For the present the country is in the best available hands. Mahinda Rajapakse won a thirty years long war and has been justly rewarded by the electorate, which had earlier awarded second terms to those who had not achieved half as much. An electorate which rightly chose Mahinda over Gen Fonseka, was nonetheless disheartened, again rightly, by the treatment of the man who was most responsible, next to Mahinda and Gotabhaya, for the historic military win. This disenchantment manifested itself in the comparatively low poll at the parliamentary election. At that election too, the voters made the right choice of the coalition and party which had won the war over one which, under its present leadership, had sat on the fence, if not worse. Within the UPFA, the voters chose well: mainly for the SLFP and strictly marginally for the sectarian-fundamentalist element of the coalition. Rohitha Bogollagama was thrown out. Doubtless the UPFA’s margin of victory at both elections and certainly the second one, would have been far less conspicuous had the UNP been led by a personality not quite so remote from the popular mood, i.e. an electoral asset rather than a liability. Given that Sri Lanka is still under pressure from actively secessionist Tamil formations based overseas, and a new, overtly pro-Tiger political manifestation in neighbouring Tamil Nadu, it is best to have President Rajapakse and his party at the helm of affairs. As Mao is reported to have said to Hu Yao Bang, “with you in charge I am at ease”. With Mahinda in charge, we the people can be far more at ease than if Ranil were.

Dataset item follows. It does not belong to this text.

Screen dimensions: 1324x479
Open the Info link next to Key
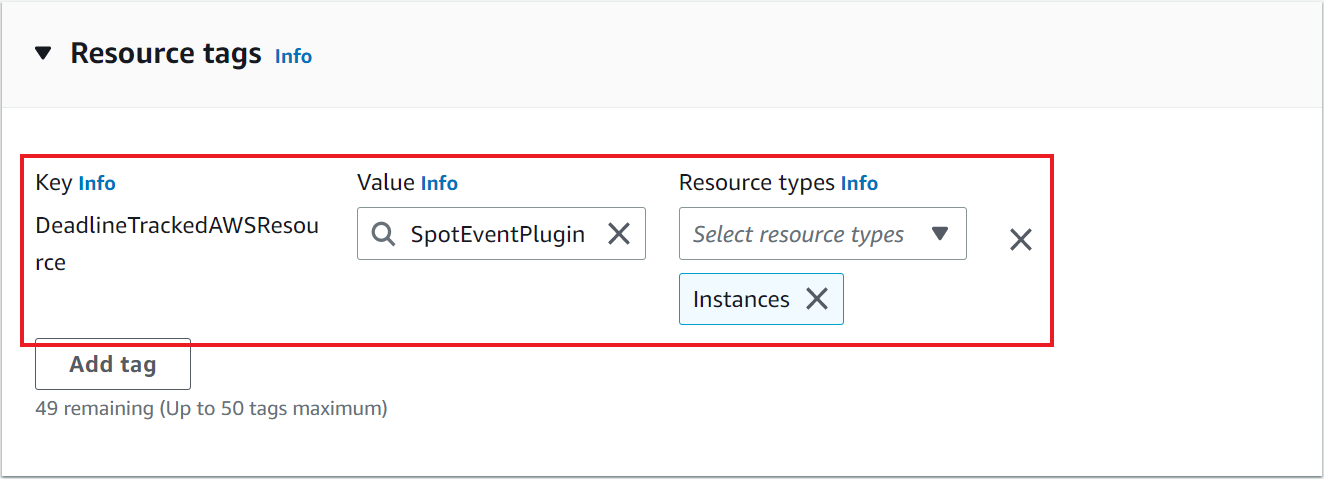[x=97, y=184]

What, however, of the future? The struggle against the siege that offshore Tamil secessionism hopes to put us under cannot be won either by caving in or turning Sri Lanka into a ‘garrison state’. We can continue to rightly accuse the West of hypocrisy on human rights when its own Special Forces engage in massacring civilians in Afghanistan and had done so in Iraq, but we fail to recognise our own hypocrisy, because these revelations are made precisely in the Western media and are possible only because of media freedom in the West. In politics and foreign policy as in economics, neither free market and neoliberal globalisation nor closed economy protectionism work. To beat the secessionist Tamil Diaspora, Sri Lanka has to return to what it used to be at various times in the past: a model. We were once a model of social welfare, two-party democracy and non alignment; at another time a model of the early opening up of the economy in the South Asian region; and in the early ‘90s a model of poverty alleviation, housing programmes, high HDI rating and growth with equity. Today in some quarters of the world we are a model of counterinsurgency warfare. That’s good but not good enough. We must once again be a model in soft power terms, which, simply put, means we must be a model which not only deters (the enemy) but also attracts (friends, former foes and fence sitters).

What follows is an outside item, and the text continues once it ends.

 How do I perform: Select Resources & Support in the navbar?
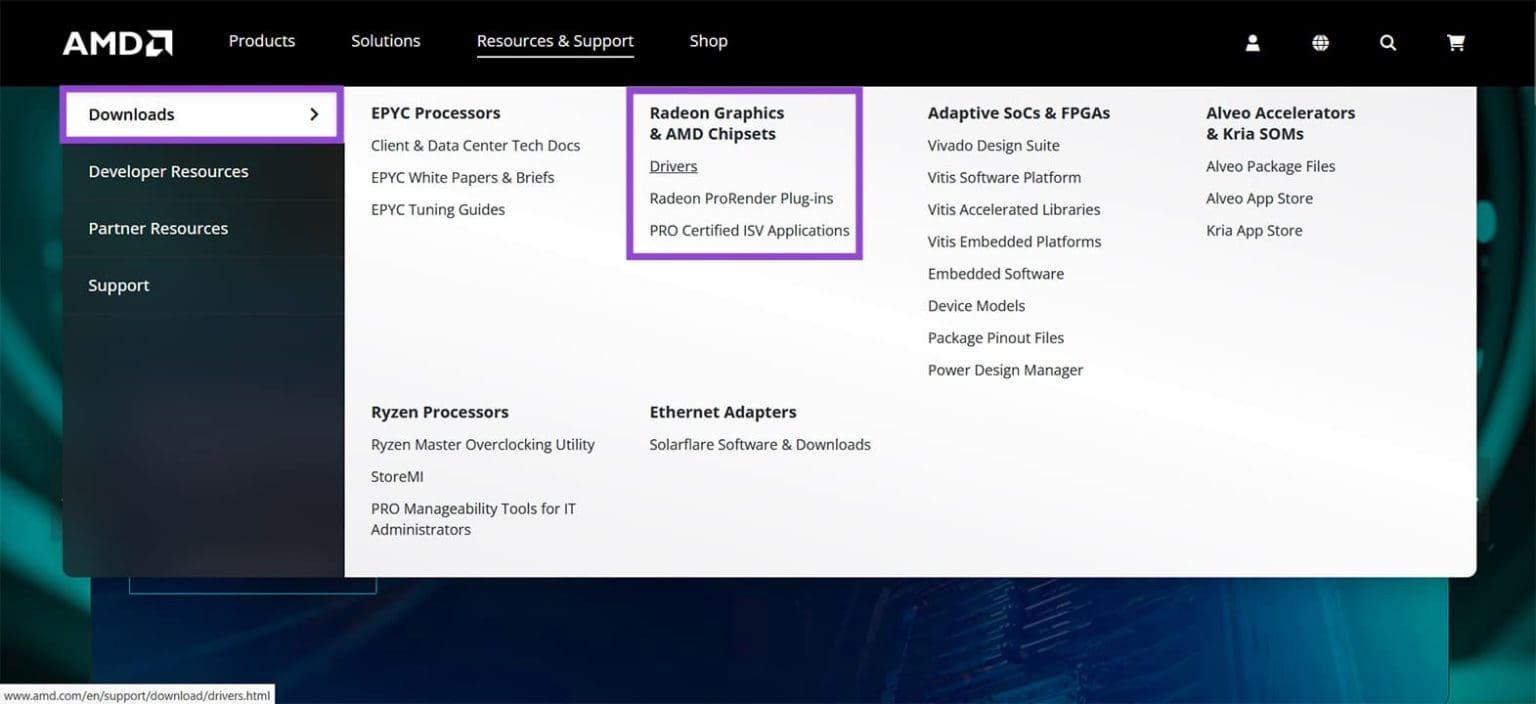(554, 41)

One of the ways in which this can be done is by distinguishing between a ‘trade unionist’ Tamil nationalism, which is what the ITAK/TNA is, and Tamil ultra-nationalism. The ITAK is the equivalent of the SLFP. It must be negotiated with and accommodated, just as Douglas Devananda and the EPDP which is even more moderate, progressive and constructive, must be politically rewarded and strengthened. The ITAK without the LTTE is not, or is no longer, the enemy or a component of it.
The Global Tamil Forum and the Transnational Government of Tamil Eelam are our enemies. Sri Lanka has no enemies within our shores; no enemies among our citizens. If we do not understand and believe that, we will become paranoid and our country will become a garrison state.
The bald fact is that in order to beat back the threat of globalised Tamil separatism, as well as to capitalise on peace and plug into the Asian economic miracle, Sri Lanka will have to reverse some of the policies of discrimination and levelling down, that successive SLFP administrations adopted, especially in the fields of public administration and education/higher education.
This means that while Sri Lanka’s present is best served by a Rajapakse administration, Sri Lanka’s future prospects are best served by a certain sort of UNP leadership. I emphasise ‘a certain sort’ for two reasons. Firstly and most plainly, Ranil Wickremesinghe or a Ranil clone cannot get a UNP government elected. Barring one parliamentary election he has lost every single election, held at every level, since 1997 and ensured a second term for the second successive SLFP leader (Mahinda, after CBK). With the margin of this last defeat, he has now opened the road for an open ended Constitutional change which can remove the two term limit and open-endedly entrench the incumbent.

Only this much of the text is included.